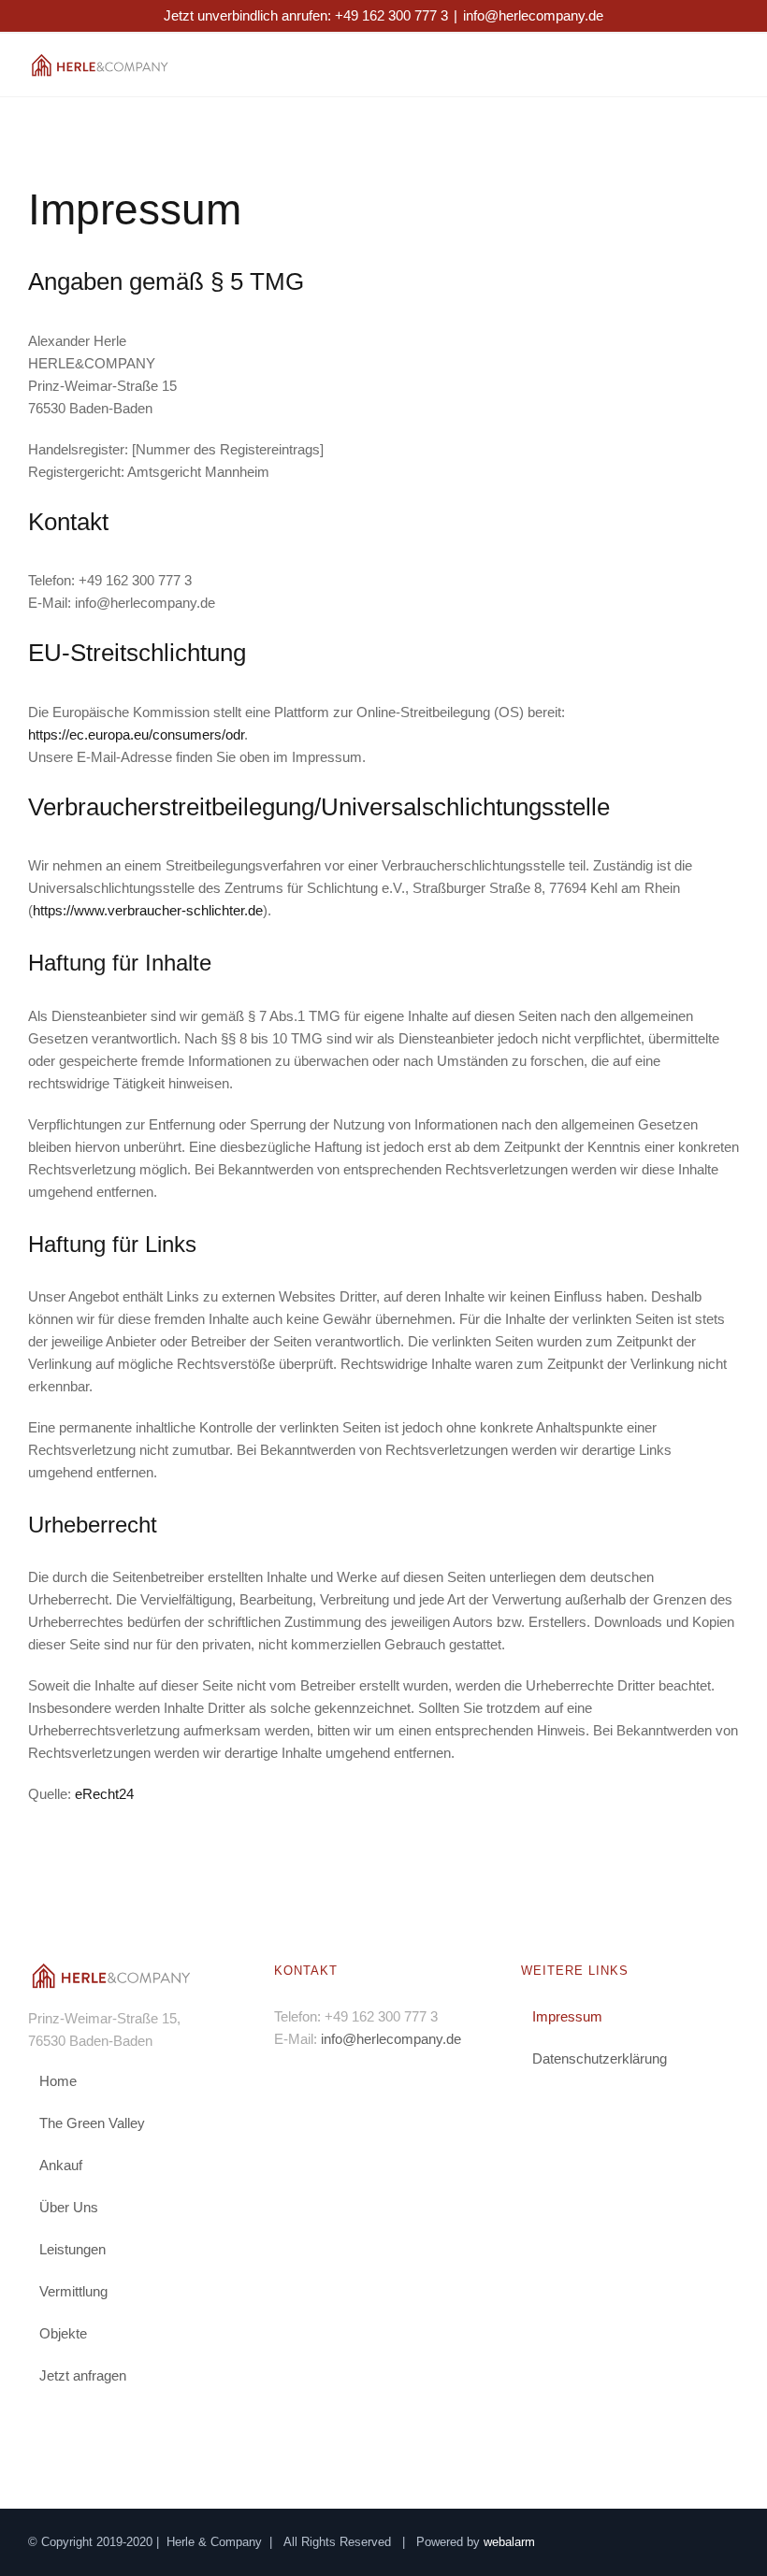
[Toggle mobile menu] (731, 67)
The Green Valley (92, 2123)
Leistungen (72, 2249)
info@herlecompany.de (533, 15)
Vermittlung (73, 2291)
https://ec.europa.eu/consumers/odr (136, 734)
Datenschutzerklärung (599, 2058)
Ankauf (60, 2165)
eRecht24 (104, 1794)
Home (58, 2081)
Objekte (63, 2333)
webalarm (509, 2542)
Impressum (567, 2016)
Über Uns (68, 2207)
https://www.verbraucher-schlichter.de (148, 910)
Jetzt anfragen (82, 2375)
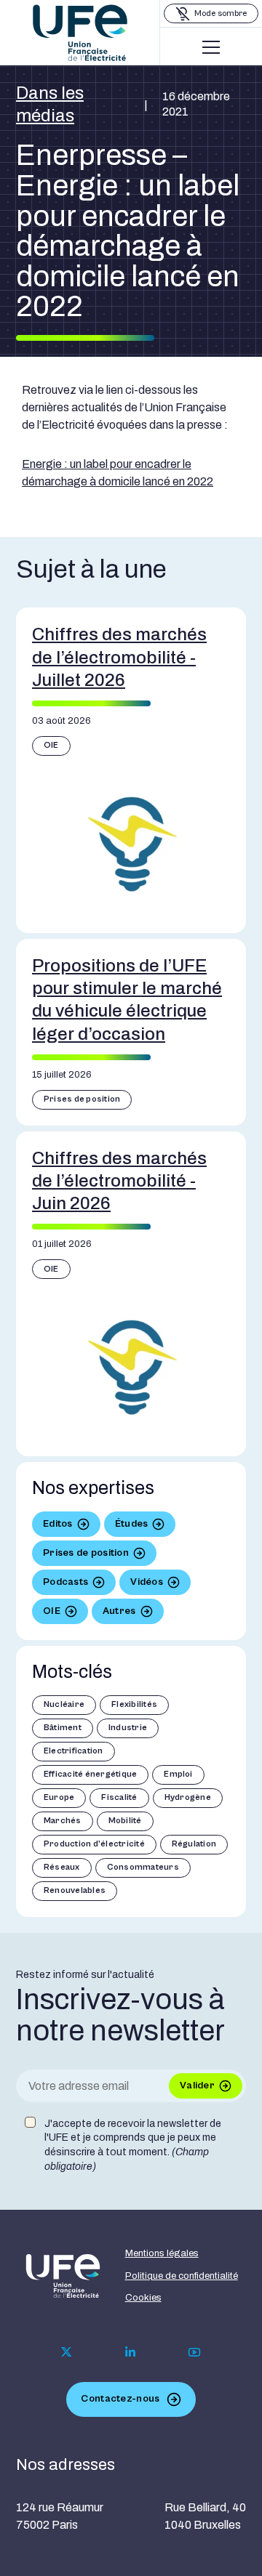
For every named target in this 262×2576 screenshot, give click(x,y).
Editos (58, 1524)
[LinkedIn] (130, 2352)
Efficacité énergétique (90, 1774)
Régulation (194, 1844)
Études (131, 1524)
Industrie (127, 1727)
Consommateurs (143, 1867)
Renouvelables (75, 1890)
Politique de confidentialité (181, 2276)
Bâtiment (63, 1727)
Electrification (73, 1751)
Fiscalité (119, 1797)
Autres (119, 1611)
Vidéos (146, 1582)
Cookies (143, 2298)
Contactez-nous (120, 2399)
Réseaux (62, 1867)
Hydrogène (187, 1797)
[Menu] (211, 47)
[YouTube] (194, 2352)
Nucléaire (64, 1704)
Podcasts (65, 1582)
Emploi (178, 1774)
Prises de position (82, 1099)
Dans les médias (50, 104)
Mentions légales (162, 2253)
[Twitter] (66, 2352)
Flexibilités (134, 1704)
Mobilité (125, 1820)
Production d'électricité (94, 1844)
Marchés (63, 1820)
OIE (51, 745)
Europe (59, 1797)
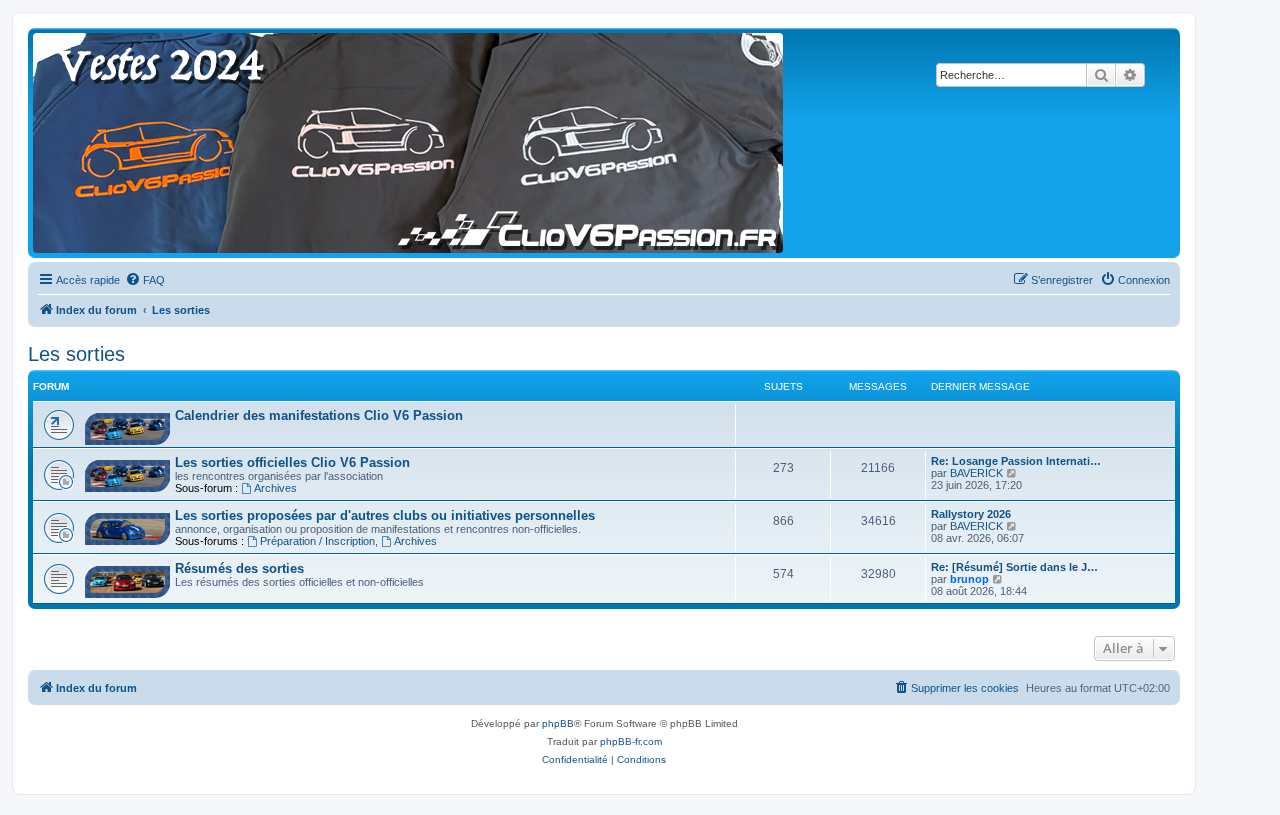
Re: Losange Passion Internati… (1016, 461)
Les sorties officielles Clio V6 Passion (292, 462)
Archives (275, 488)
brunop (969, 579)
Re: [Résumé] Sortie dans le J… (1014, 567)
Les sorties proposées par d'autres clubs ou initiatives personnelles (385, 515)
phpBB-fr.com (631, 741)
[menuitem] (145, 280)
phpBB (558, 723)
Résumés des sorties (239, 568)
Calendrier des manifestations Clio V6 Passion (319, 415)
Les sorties (76, 354)
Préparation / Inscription (317, 541)
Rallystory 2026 (971, 514)
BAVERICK (976, 473)
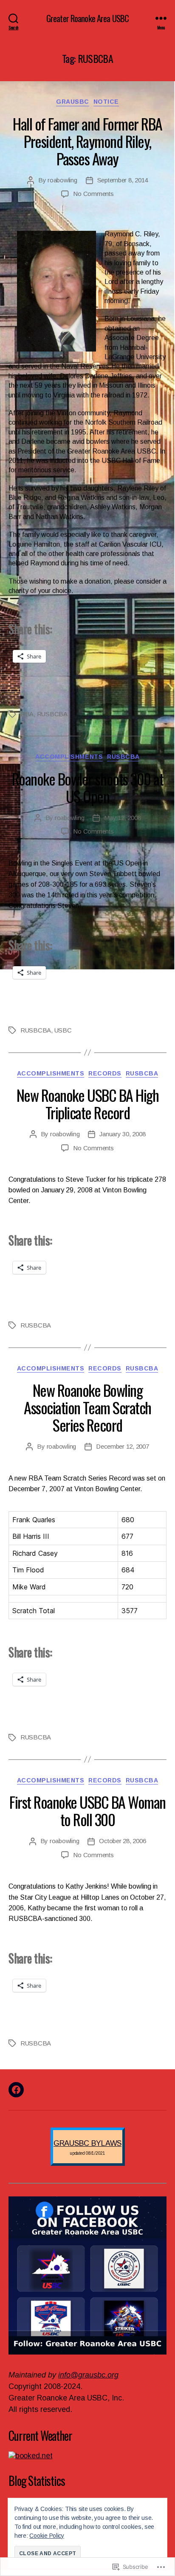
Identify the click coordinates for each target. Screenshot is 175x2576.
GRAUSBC (72, 101)
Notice (106, 101)
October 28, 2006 (122, 1840)
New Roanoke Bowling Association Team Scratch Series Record (87, 1407)
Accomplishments (69, 756)
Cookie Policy (46, 2535)
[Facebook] (16, 2089)
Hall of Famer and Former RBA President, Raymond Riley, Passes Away (87, 141)
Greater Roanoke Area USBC (87, 18)
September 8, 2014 (122, 180)
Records (104, 1073)
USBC (63, 1030)
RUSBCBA (52, 714)
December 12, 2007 (122, 1446)
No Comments (93, 193)
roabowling (62, 180)
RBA (27, 714)
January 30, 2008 (122, 1134)
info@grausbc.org (88, 2375)
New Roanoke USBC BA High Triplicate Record (87, 1103)
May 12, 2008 (122, 817)
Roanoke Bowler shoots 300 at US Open (87, 787)
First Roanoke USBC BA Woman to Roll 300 (87, 1810)
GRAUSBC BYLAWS (87, 2143)
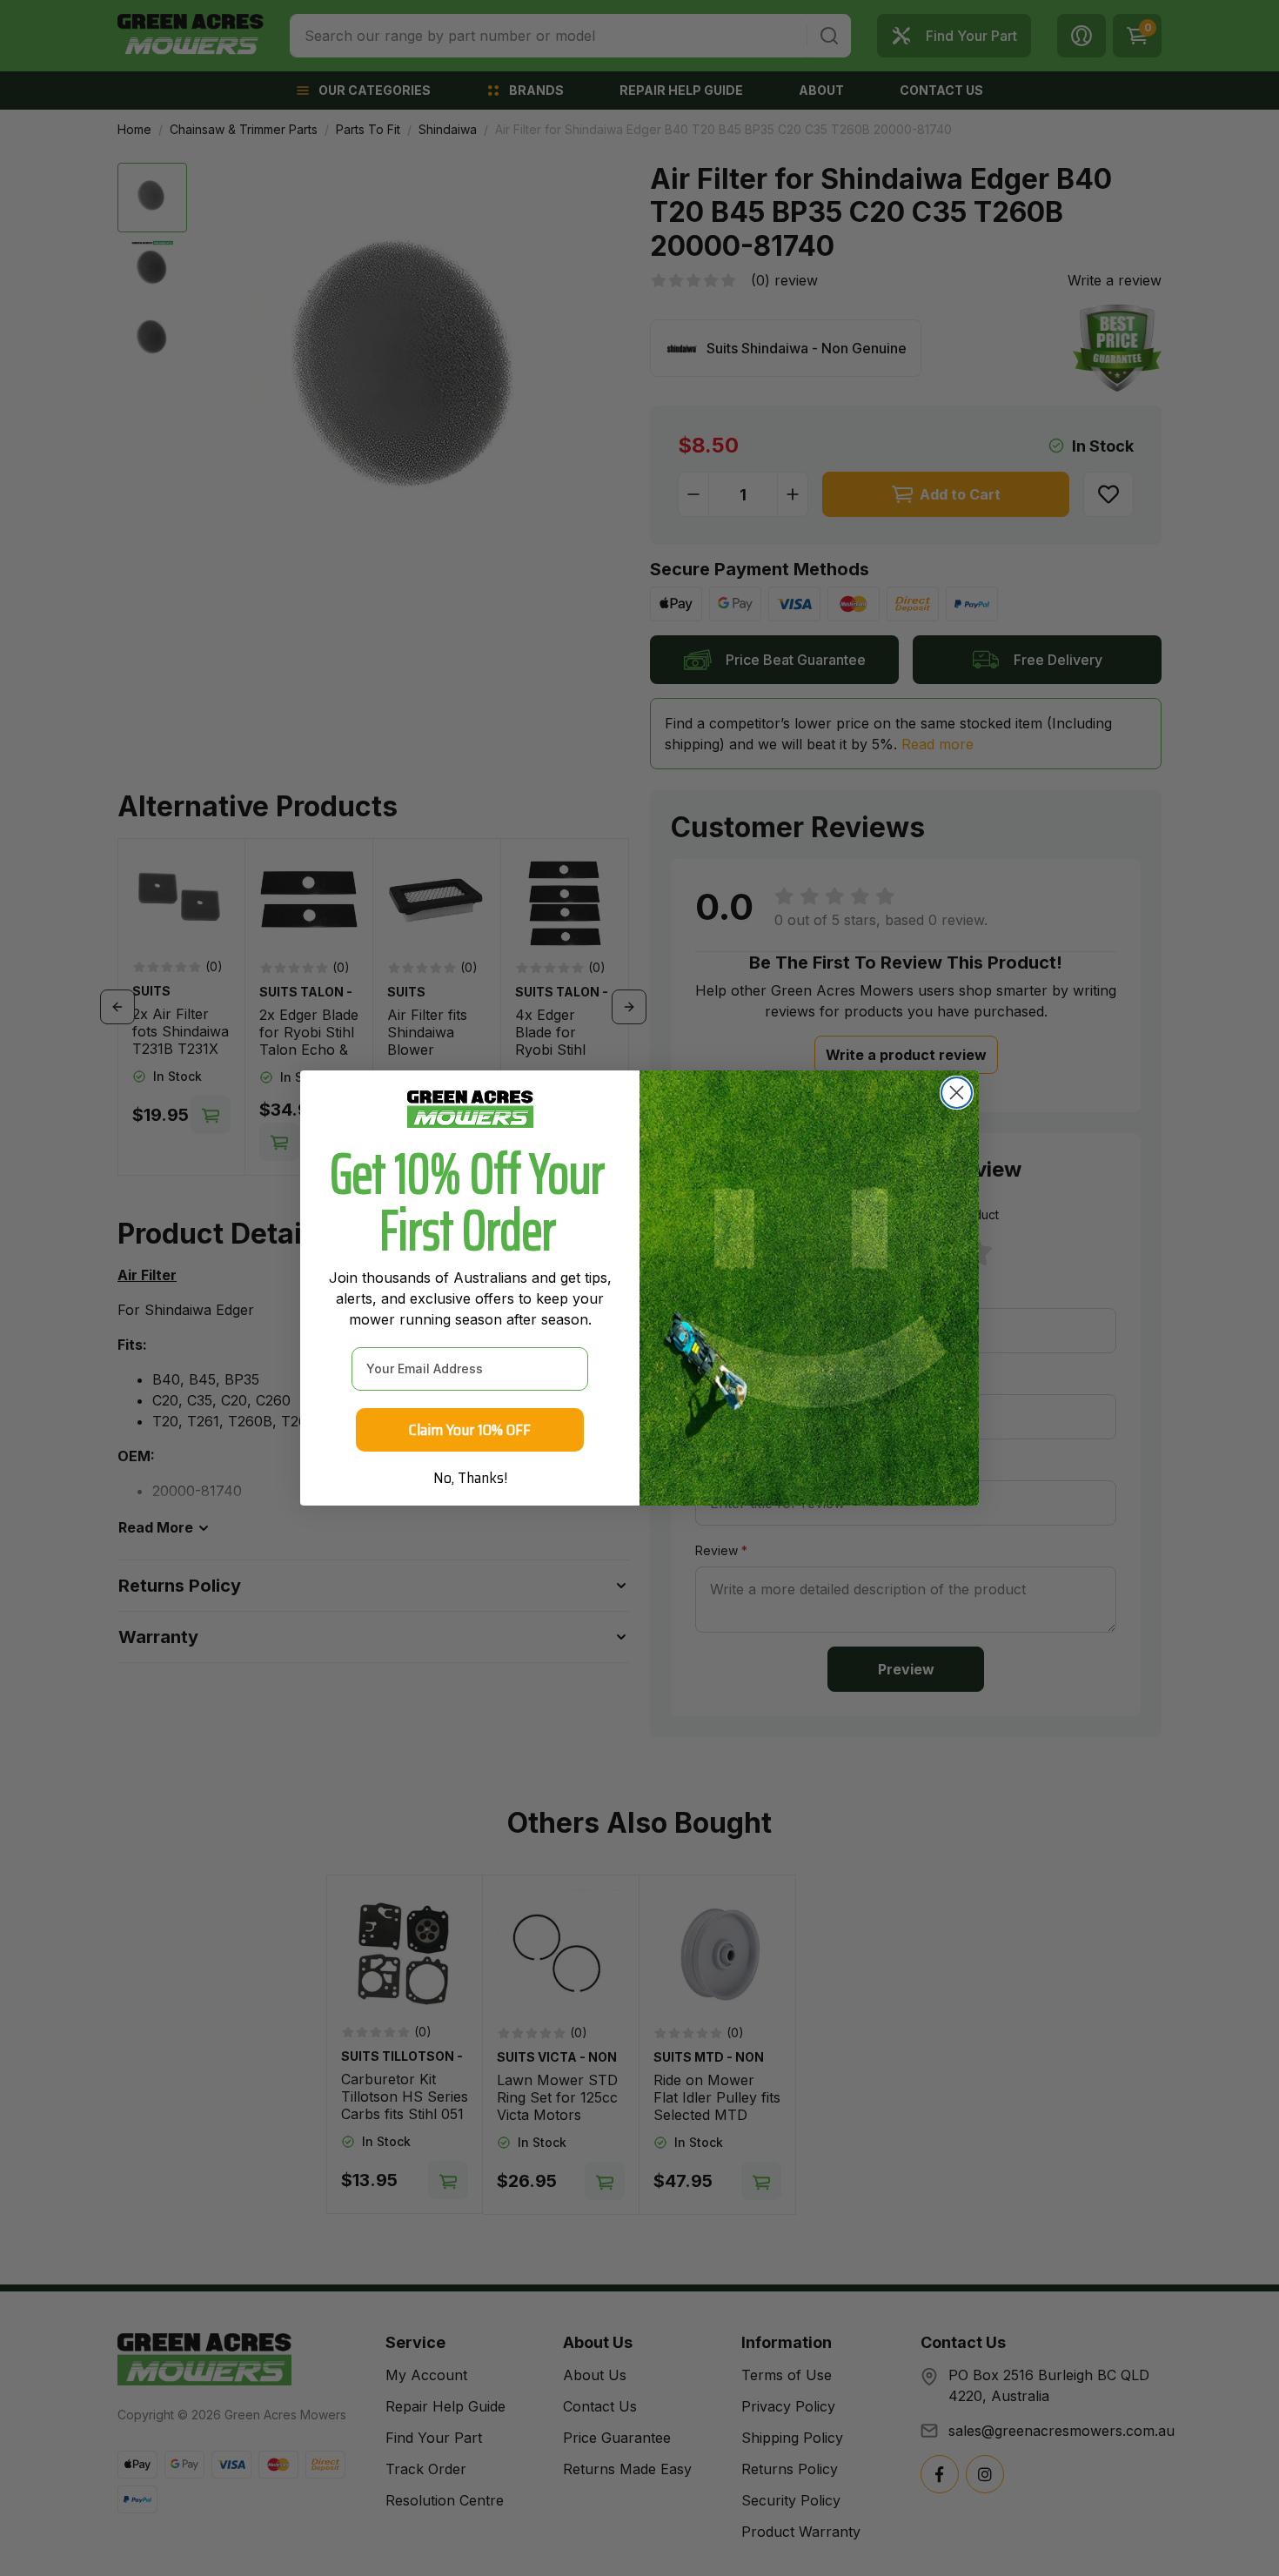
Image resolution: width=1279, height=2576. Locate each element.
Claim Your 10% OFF (470, 1430)
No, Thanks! (470, 1478)
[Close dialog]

━━━━━━━━━━━━━━━━

Directions for this task - Pictures in the records above are to be left out of an otherwise exact copy.

Task result -
[Toggle mobile menu] (731, 67)
The Green Valley (92, 2123)
Leistungen (72, 2249)
info@herlecompany.de (533, 15)
Vermittlung (73, 2291)
https://ec.europa.eu/consumers/odr (136, 734)
Datenschutzerklärung (599, 2058)
Ankauf (60, 2165)
eRecht24 (104, 1794)
Home (58, 2081)
Objekte (63, 2333)
webalarm (509, 2542)
Impressum (567, 2016)
Über Uns (68, 2207)
https://www.verbraucher-schlichter.de (148, 910)
Jetzt anfragen (82, 2375)
For every named target in this 262×2576 screenshot, give click(x,y).
Editos (58, 1524)
[LinkedIn] (130, 2352)
Efficacité énergétique (90, 1774)
Régulation (194, 1844)
Études (131, 1524)
Industrie (127, 1727)
Consommateurs (143, 1867)
Renouvelables (75, 1890)
Politique de confidentialité (181, 2276)
Bâtiment (63, 1727)
Electrification (73, 1751)
Fiscalité (119, 1797)
Autres (119, 1611)
Vidéos (146, 1582)
Cookies (143, 2298)
Contactez-nous (120, 2399)
Réseaux (62, 1867)
Hydrogène (187, 1797)
[Menu] (211, 47)
[YouTube] (194, 2352)
Nucléaire (64, 1704)
Podcasts (65, 1582)
Emploi (178, 1774)
Prises de position (82, 1099)
Dans les médias (50, 104)
Mentions légales (162, 2253)
[Twitter] (66, 2352)
Flexibilités (134, 1704)
Mobilité (125, 1820)
Production d'électricité (94, 1844)
Marchés (63, 1820)
OIE (51, 745)
Europe (59, 1797)
Re: Losange Passion Internati… (1016, 461)
Les sorties officielles Clio V6 Passion (292, 462)
Archives (275, 488)
brunop (969, 579)
Re: [Résumé] Sortie dans le J… (1014, 567)
Les sorties proposées par d'autres clubs ou initiatives personnelles (385, 515)
phpBB-fr.com (631, 741)
[menuitem] (145, 280)
phpBB (558, 723)
Résumés des sorties (239, 568)
Calendrier des manifestations Clio V6 Passion (319, 415)
Les sorties (76, 354)
Préparation / Inscription (317, 541)
Rallystory 2026 (971, 514)
BAVERICK (976, 473)
Identify the click coordinates for each target. Screenshot is 175x2576.
GRAUSBC (72, 101)
Notice (106, 101)
October 28, 2006 (122, 1840)
New Roanoke Bowling Association Team Scratch Series Record (87, 1407)
Accomplishments (69, 756)
Cookie Policy (46, 2535)
[Facebook] (16, 2089)
Hall of Famer and Former RBA President, Raymond Riley, Passes Away (87, 141)
Greater Roanoke Area USBC (87, 18)
September 8, 2014 (122, 180)
Records (104, 1073)
USBC (63, 1030)
RUSBCBA (52, 714)
December 12, 2007 (122, 1446)
No Comments (93, 193)
roabowling (62, 180)
RBA (27, 714)
January 30, 2008 (122, 1134)
info@grausbc.org (88, 2375)
New Roanoke USBC BA High Triplicate Record (87, 1103)
May 12, 2008 (122, 817)
Roanoke Bowler shoots 300 at US Open (87, 787)
First Roanoke USBC BA Woman to Roll 300 (87, 1810)
GRAUSBC BYLAWS (87, 2143)
Image resolution: width=1279, height=2576. Locate each element.
Claim Your 10% OFF (470, 1430)
No, Thanks! (470, 1478)
[Close dialog]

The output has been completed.